If there was an operative film criticism back then, and now, certainly some people (at least a minority of alternative press) must have taken some measures (with governmental aid or not) to defend a larger import of the cinema culture coming from abroad... Unfortunately, this kind of culturally-conscious journalism didn't exist then, and still doesn't exist today in the USA... because the level of cinema imports is still under 10 %. Hollywood never gets tired of getting richer than any other film industry/film market in the world, and continues to maintain a totalitarian grip on protectionism like a brand new struggling industry attacked by more powerful competitors would. I don't know why anyone smart enough to hold a pen would think that Hollywood is threatened by foreign competition... but apparently there isn't a single American film magazine who believes that this anti-foreign-cinema glass ceiling should be denounced (at the very least) and firmly opposed (at best) until the import-export discrepancy becomes more reasonable (20-80%).
Making one headline per year about it, without following through and see if the situation evolves... and just doing the same the next year, as if they never talked about it before, as if it wasn't like that for the past 100 years without improvements... is not enough. After a century of unsuccessful "headlines", maybe American critics should start thinking about taking more efficient actions... but that would assume they know what is going on, and what is there to do. which they clearly don't, indulging year after year into redundant, shallow Oscar coverage, and ignoring the fact the best films are released on less than 10 screens nationwide. All this is normal to them. They've been numb by the Hollywood P.R. and are too happy to watch entertainment for free to risk to lose their perks. 
Oblivious, ignorant, incapable and cowards. They might think it is a bit harsh, poor little things... but after 100 years of uselessness, I believe it is fair for the world to feel impatience, frustration and resentment, and start calling things as they are. The nice way didn't work until now... maybe we should consider an embargo of Hollywood products (since they rely so much on their international sales to avoid bankruptcy), even the good flicks, only then would they get a taste of their own medicine and feel what it's like to be denied exports on major markets and forced to make do with your domestic audience.
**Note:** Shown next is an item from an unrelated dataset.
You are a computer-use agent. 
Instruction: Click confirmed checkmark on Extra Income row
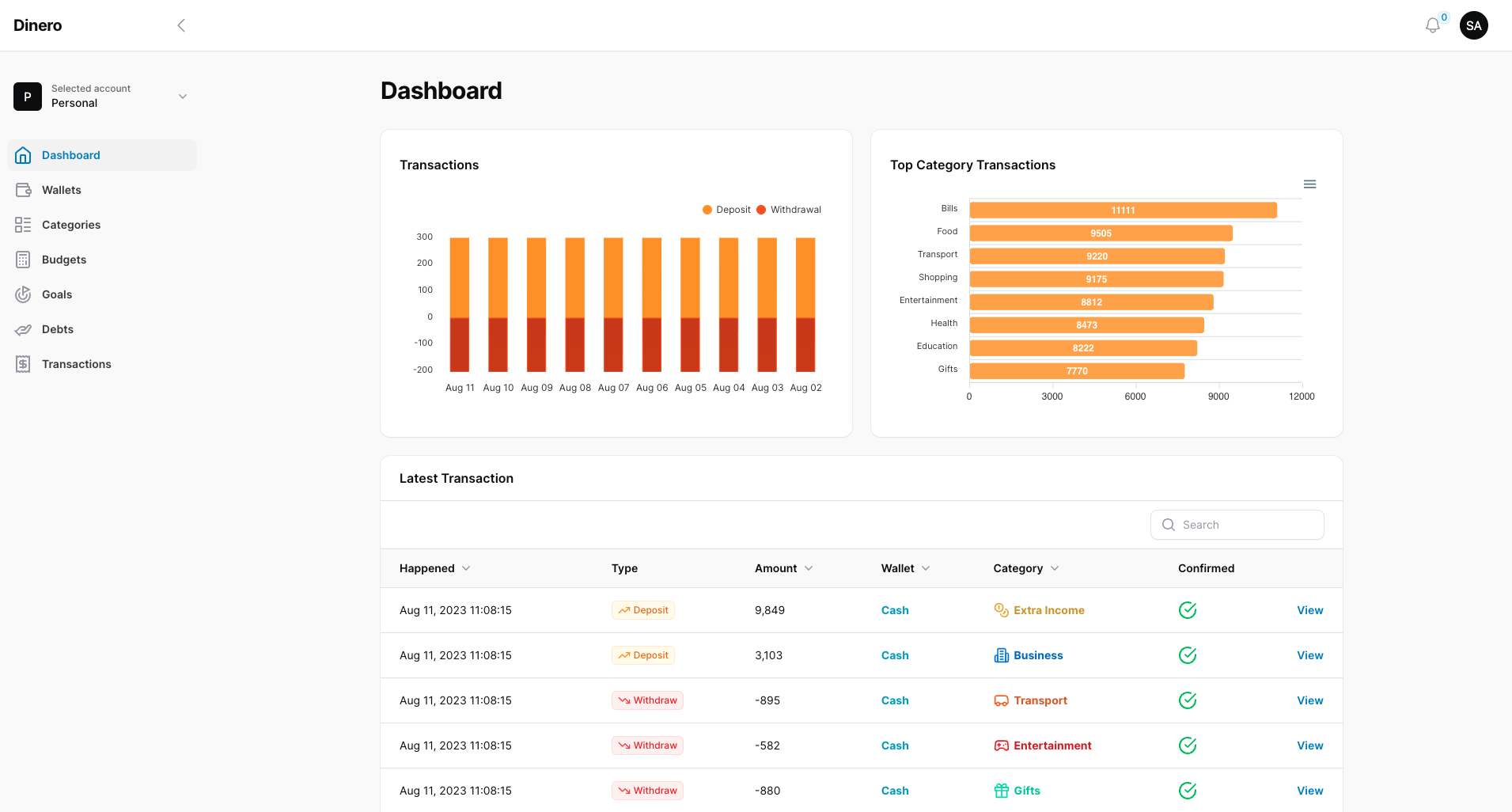1187,610
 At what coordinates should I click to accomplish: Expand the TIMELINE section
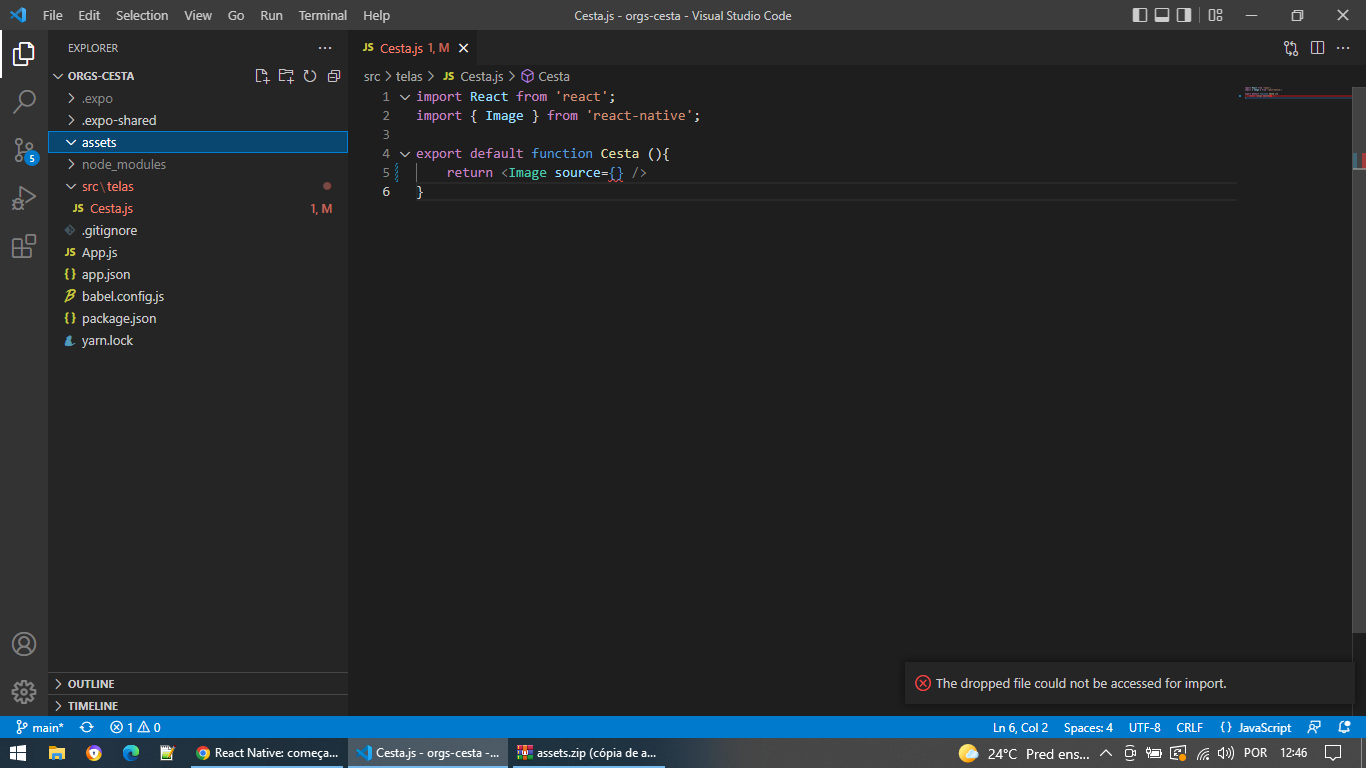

Let's see if they can manage to build a decent specialized film press before the next 100 years... (I'm not too hopeful though). Their current concern is to figure whether the Oscars are a ceremony relevant to world cinema! We are in 2012 and they didn't stop expecting, 50 years ago, for an industry-centric award spectacle to have canonical relevance outside of their borders... Don't forget to ask yourself again next year if the Oscars is relevant internationally! We never know, the rules changes might turn its foundations upside down... Hopeless.